You make an assumption that the PHP/mySQL role consumes all of his time. That isn't necessarily true, he may be in a position where he's just tweaking scripts occasionally.
I agree that it is very difficult to find the required momentum. Some things which may help, based on my experience:
1. Divide the whole problem into subsets. Identify others who are having the same problem subsets, and partner with them to resolve them. This way, nobody has to divulge their whole business model/idea and yet can collaborate.
At the smallest level, this can be as simple as posting a technical problem on StackOverflow and participating in the discussion that follows. At a higher level, this can be something like identifying a common person to write content for multiple businesses.
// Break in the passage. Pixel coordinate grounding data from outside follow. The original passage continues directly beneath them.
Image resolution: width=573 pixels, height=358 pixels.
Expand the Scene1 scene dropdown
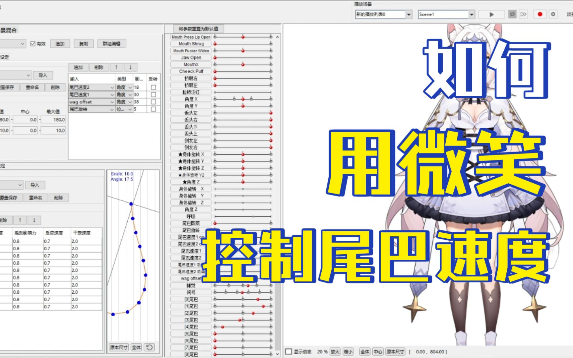472,14
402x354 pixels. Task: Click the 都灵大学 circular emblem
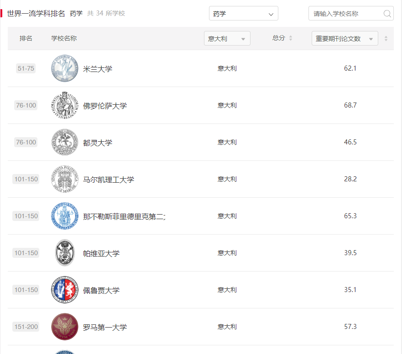[65, 142]
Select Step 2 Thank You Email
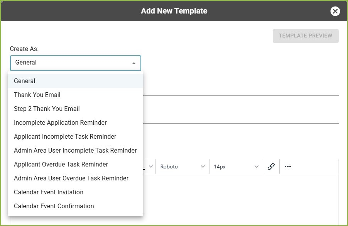This screenshot has width=348, height=226. point(47,109)
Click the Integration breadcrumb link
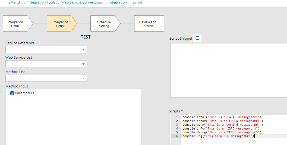This screenshot has width=287, height=145. (118, 2)

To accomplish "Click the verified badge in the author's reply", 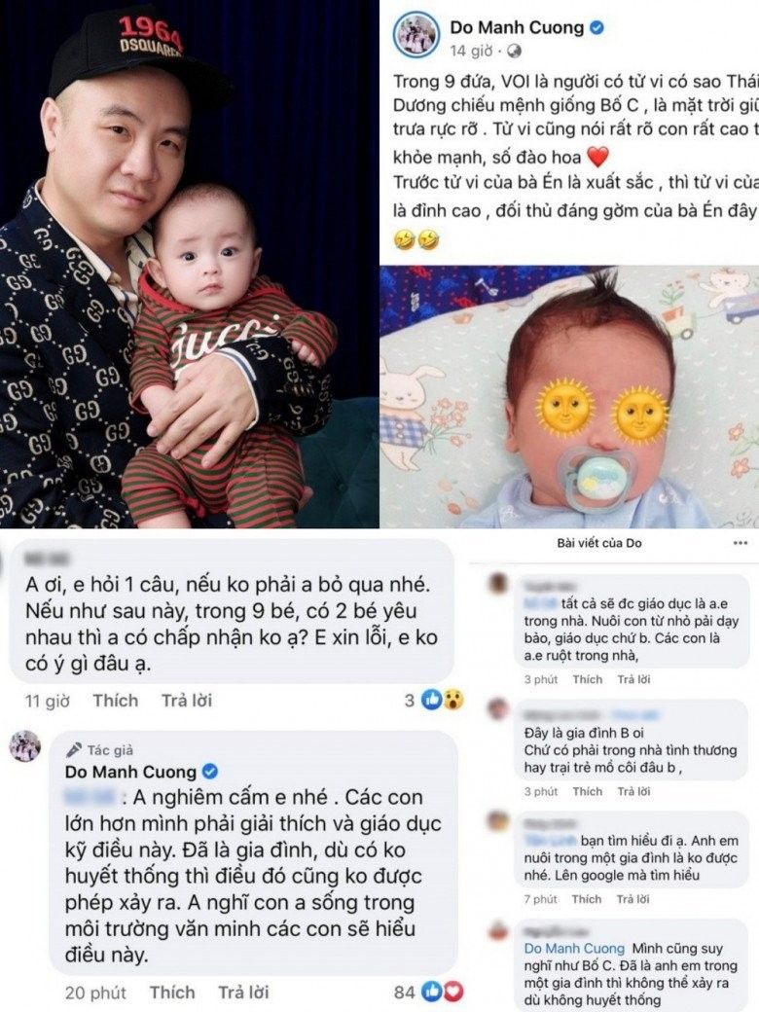I will 210,772.
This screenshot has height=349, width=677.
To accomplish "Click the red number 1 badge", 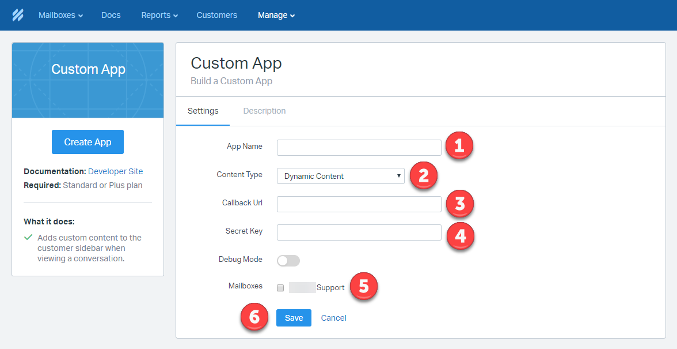I will [x=459, y=146].
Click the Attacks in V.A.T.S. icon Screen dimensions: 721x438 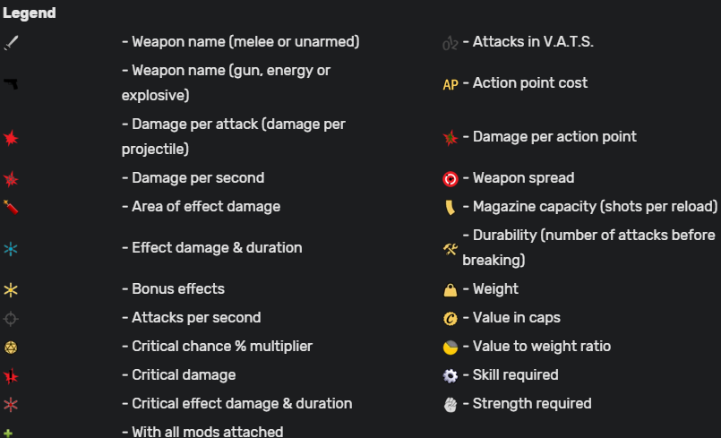point(451,42)
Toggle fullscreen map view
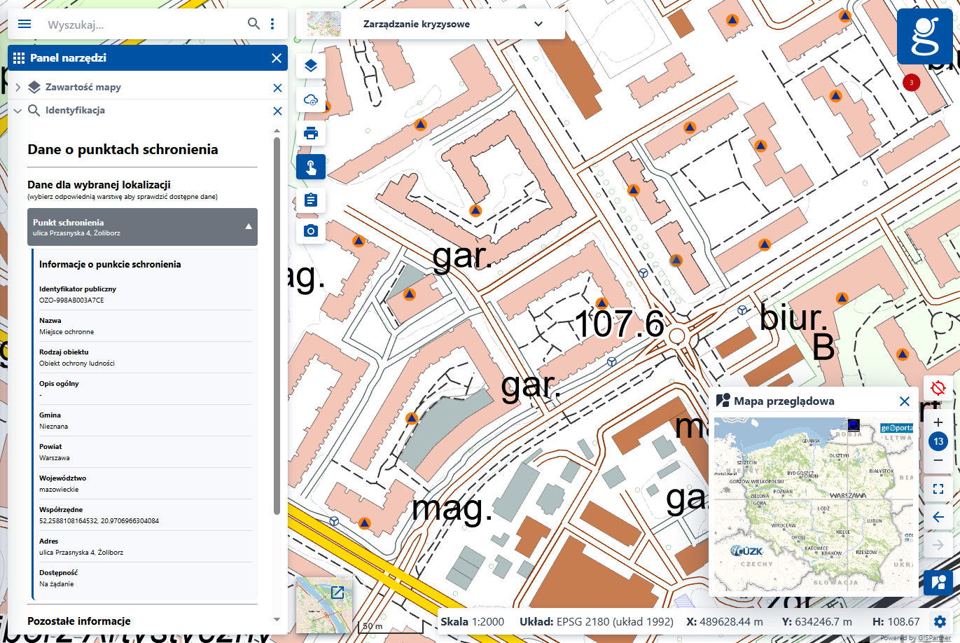The image size is (960, 643). (938, 488)
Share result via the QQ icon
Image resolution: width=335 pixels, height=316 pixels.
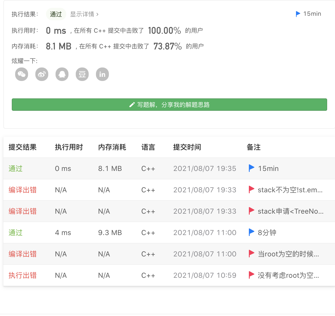point(62,74)
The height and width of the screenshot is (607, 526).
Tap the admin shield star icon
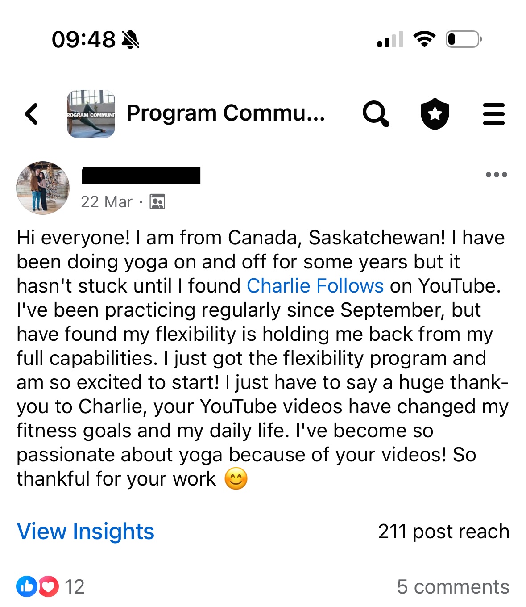435,114
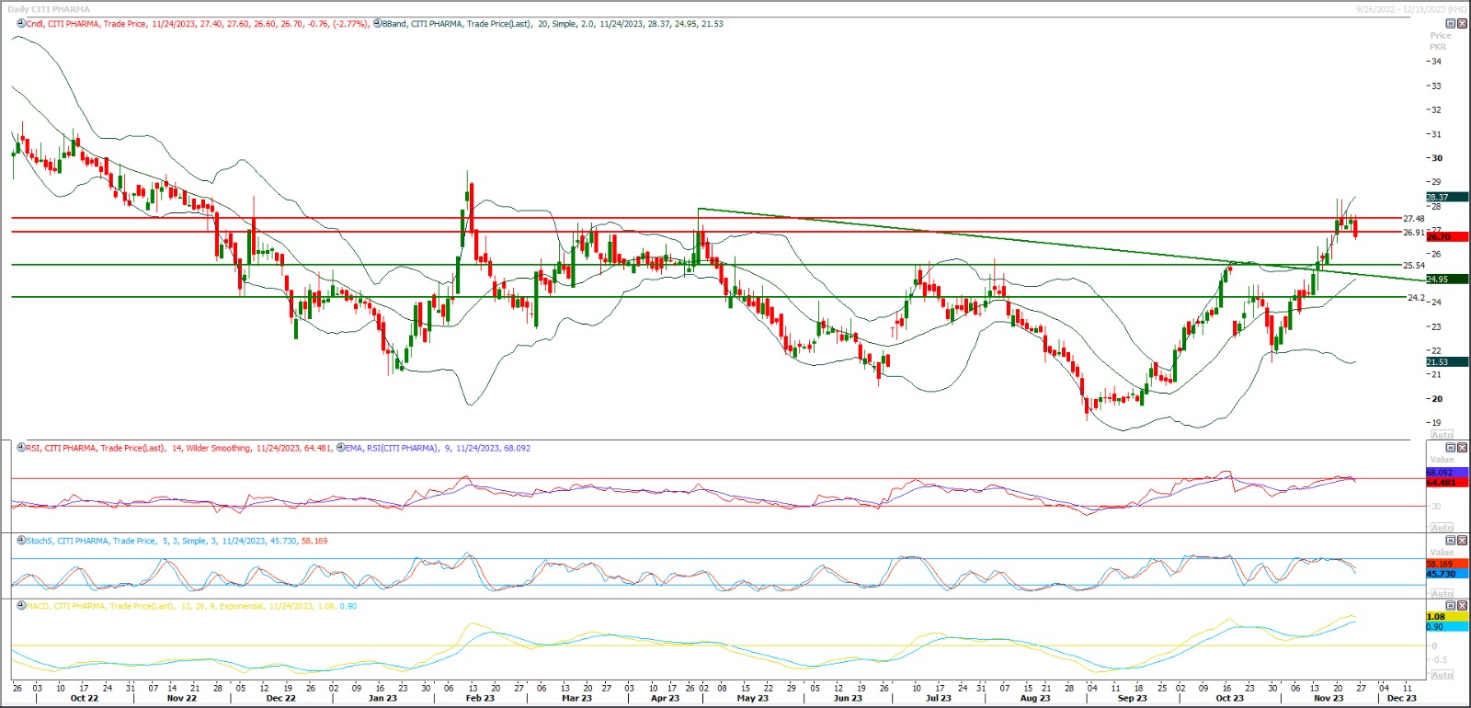The width and height of the screenshot is (1471, 708).
Task: Toggle Auto scale on MACD pane
Action: coord(1442,675)
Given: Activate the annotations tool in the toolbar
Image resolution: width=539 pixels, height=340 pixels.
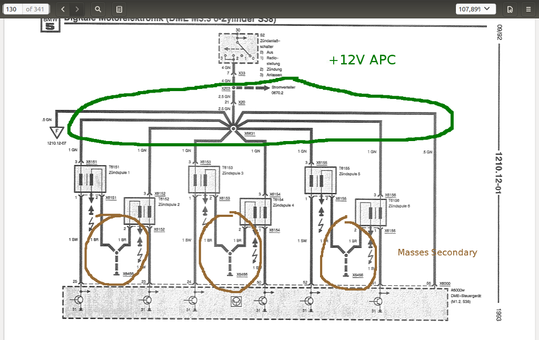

2. Keeping intermediate easily reachable goals. This helps to ensure you have momentum, however small it may be. Reaching those goals also peps up your spirits, especially when you are working alone.
With putting your wife on salary, are you stuck paying towards unemployment insurance since you've technically got an employee? Some places have started to crack-down on that, even when it doesn't truly have relevance.
Just curious, but what type of programming do you do for your investment bank? I've been programming for 30 years now, have done c/c++, Java, reverse engineering, have security clearance, etc but seem to have maxed-out at 130k. I don't know that I've ever seen a job like yours advertised, much less one that pays so well. Can you share what type of programming you do, and how you got into it?
Why would it make any sense that you are allowed to set a salary based on anything except 1.? And, if I understood your top level post correctly, why would it make sense for you to be able to classify caring for your children as working for the business?
Allowing people to choose arrangements that minimize their taxes, is the opposite of how tax law is supposed to work. Taxes should be based on economic reality, not what you choose to write down on paper.
It seems you are conflating what is beneficial for you, with what should be legal.
So, I think about the only way you are going to make that $100k is if you are going into business for yourself. In that light, you need to solve a problem. Here are a bunch of problems that I would pay money for(hopefully others too):
1. I need a cheap gpu powered pc, something like 300 cuda cores but with the ability to expand to 3072. I'm will to pay $1k for this plus the price of shipping.(Don't care if the parts are old)
2. I need to dress better. A service to pick out the clothes that I wear and should buy. Willing to pay $120 per year for this.
3. A book about how to make great conversation. The book needs to have tons of examples. Willing to pay $10 for this.
4. A book about 1000 ways to make people laugh. Willing to pay $10 for this.
5. A programmable human size android. That cost under $1k.
6. Designs to said programmable android. Willing to pay $100 for that. Should be able to hook it up to a 3d printer.
They set you up with a stylist, all the service aspects are free, then they send you a trunk of clothes to try. Pay for whatever you keep, send the rest back with free shipping.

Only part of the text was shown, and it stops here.